Extrait choisi ::
★ ★ ★ ★ ★

La seconde manière de réfléchir à la question des sextoys – ou des machines à coudre, ou des scies électriques – consiste à se demander ce qu’est l’efficacité, à quoi elle mène, à qui elle sert, ce qu’elle génère. Aujourd’hui, nous sommes soumis à l’obligation de réussir. Réussir notre vie, notre sexualité, notre carrière professionnelle, nos loisirs… De réussir et d’en jouir. Or si jouir est toujours agréable, faillir peut se révéler instructif. Faillir, c’est laisser venir l’inconnu, accepter la surprise, retrouver la possibilité d’une foi, croire à nouveau. A l’inverse, réussir c’est être soumis à une mécanique matérialiste: je fais ce qu’il faut pour atteindre mon but. «Si ce qu’on attend se produit exactement comme on l’attend, alors cela signifie qu’il ne s’agissait pas vraiment d’attente, mais plutôt d’une forme de projection prophétique dans le futur, qui en annulerait le caractère inconditionnel au profit de sa détermination absolue», explique le philosophe Laurent de Sutter dans Décevoir est un plaisir (Ed. PUF).

Pensez-y la prochaine fois que vous utilisez un sextoy – ou une machine à laver ou l’intelligence artificielle: on peut jouir de faillir et philosopher à partir d’un vibromasseur.

★ ★ ★ ★ ★

Données sources ::
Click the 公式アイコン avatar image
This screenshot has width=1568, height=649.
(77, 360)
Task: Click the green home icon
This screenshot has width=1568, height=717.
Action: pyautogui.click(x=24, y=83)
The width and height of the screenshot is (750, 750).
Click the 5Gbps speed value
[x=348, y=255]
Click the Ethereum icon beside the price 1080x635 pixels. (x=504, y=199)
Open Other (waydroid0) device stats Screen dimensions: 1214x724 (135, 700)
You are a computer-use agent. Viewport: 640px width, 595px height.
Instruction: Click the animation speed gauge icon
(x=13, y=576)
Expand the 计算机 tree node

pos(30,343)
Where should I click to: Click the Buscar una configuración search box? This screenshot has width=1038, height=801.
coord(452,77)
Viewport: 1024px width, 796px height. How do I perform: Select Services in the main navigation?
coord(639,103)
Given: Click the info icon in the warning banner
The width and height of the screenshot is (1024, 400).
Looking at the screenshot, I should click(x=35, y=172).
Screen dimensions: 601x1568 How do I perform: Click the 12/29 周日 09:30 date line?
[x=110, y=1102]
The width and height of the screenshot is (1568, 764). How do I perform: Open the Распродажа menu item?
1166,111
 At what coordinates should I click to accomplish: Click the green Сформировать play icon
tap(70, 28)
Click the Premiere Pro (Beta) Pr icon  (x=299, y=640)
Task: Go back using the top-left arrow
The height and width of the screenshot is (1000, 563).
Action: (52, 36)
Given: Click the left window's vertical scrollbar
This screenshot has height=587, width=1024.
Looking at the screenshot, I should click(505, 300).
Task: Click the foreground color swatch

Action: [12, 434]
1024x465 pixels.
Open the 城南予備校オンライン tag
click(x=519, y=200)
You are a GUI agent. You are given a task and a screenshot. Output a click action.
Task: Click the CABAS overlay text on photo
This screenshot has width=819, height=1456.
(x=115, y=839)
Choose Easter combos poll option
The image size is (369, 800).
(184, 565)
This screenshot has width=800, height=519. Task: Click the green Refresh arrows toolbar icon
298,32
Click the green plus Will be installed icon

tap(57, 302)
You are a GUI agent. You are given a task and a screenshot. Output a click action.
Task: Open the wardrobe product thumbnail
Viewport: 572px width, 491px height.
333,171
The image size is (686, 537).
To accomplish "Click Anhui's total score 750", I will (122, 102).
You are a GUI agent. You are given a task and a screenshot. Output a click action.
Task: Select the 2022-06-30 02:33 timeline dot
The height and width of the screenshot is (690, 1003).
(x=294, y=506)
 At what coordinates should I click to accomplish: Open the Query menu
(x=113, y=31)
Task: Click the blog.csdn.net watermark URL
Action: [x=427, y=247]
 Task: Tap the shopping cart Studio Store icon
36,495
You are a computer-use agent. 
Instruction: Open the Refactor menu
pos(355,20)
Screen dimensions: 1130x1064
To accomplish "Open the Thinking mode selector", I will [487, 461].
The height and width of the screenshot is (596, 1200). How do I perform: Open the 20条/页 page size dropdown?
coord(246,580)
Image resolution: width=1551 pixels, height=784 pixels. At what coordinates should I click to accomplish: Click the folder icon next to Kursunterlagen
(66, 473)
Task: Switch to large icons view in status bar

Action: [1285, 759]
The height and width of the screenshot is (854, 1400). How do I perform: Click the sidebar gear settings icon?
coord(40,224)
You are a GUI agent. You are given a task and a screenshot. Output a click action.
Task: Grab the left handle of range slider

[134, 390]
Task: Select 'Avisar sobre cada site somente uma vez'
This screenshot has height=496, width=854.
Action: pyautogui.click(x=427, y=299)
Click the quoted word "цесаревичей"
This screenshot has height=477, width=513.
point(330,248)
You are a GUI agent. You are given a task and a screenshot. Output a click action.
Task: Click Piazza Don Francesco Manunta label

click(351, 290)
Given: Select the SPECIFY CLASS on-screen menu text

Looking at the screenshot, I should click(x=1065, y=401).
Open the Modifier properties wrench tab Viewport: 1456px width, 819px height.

★ ★ ★ ★ ★

Exercices à réaliser ::
[a] Répondez brièvement à ces questions sur l'extrait :
(i) À quelle obligation sommes-nous aujourd'hui soumis ?
(ii) Quel ouvrage de Laurent de Sutter est cité, et chez quel éditeur ?
(iii) Selon la dernière phrase, à partir de quel objet peut-on philosopher ?
[b] Mettez sous forme de liste JSON de chaînes, une chaîne par ligne et sans les lignes vides, les lignes des enregistrements allant du début de ceux-ci jusqu'à la ligne contenant "Open Other (waydroid0)", cette dernière incluse.
Les enregistrements n'ont aucun rapport avec l'extrait.

Corrigé des exercices ::
[a]
(i) À l'obligation de réussir.
(ii) *Décevoir est un plaisir*, aux éditions PUF.
(iii) À partir d'un vibromasseur.

[b]
[
  "Click the 公式アイコン avatar image",
  "This screenshot has width=1568, height=649.",
  "(77, 360)",
  "Task: Click the green home icon",
  "This screenshot has width=1568, height=717.",
  "Action: pyautogui.click(x=24, y=83)",
  "The width and height of the screenshot is (750, 750).",
  "Click the 5Gbps speed value",
  "[x=348, y=255]",
  "Click the Ethereum icon beside the price 1080x635 pixels. (x=504, y=199)",
  "Open Other (waydroid0) device stats Screen dimensions: 1214x724 (135, 700)"
]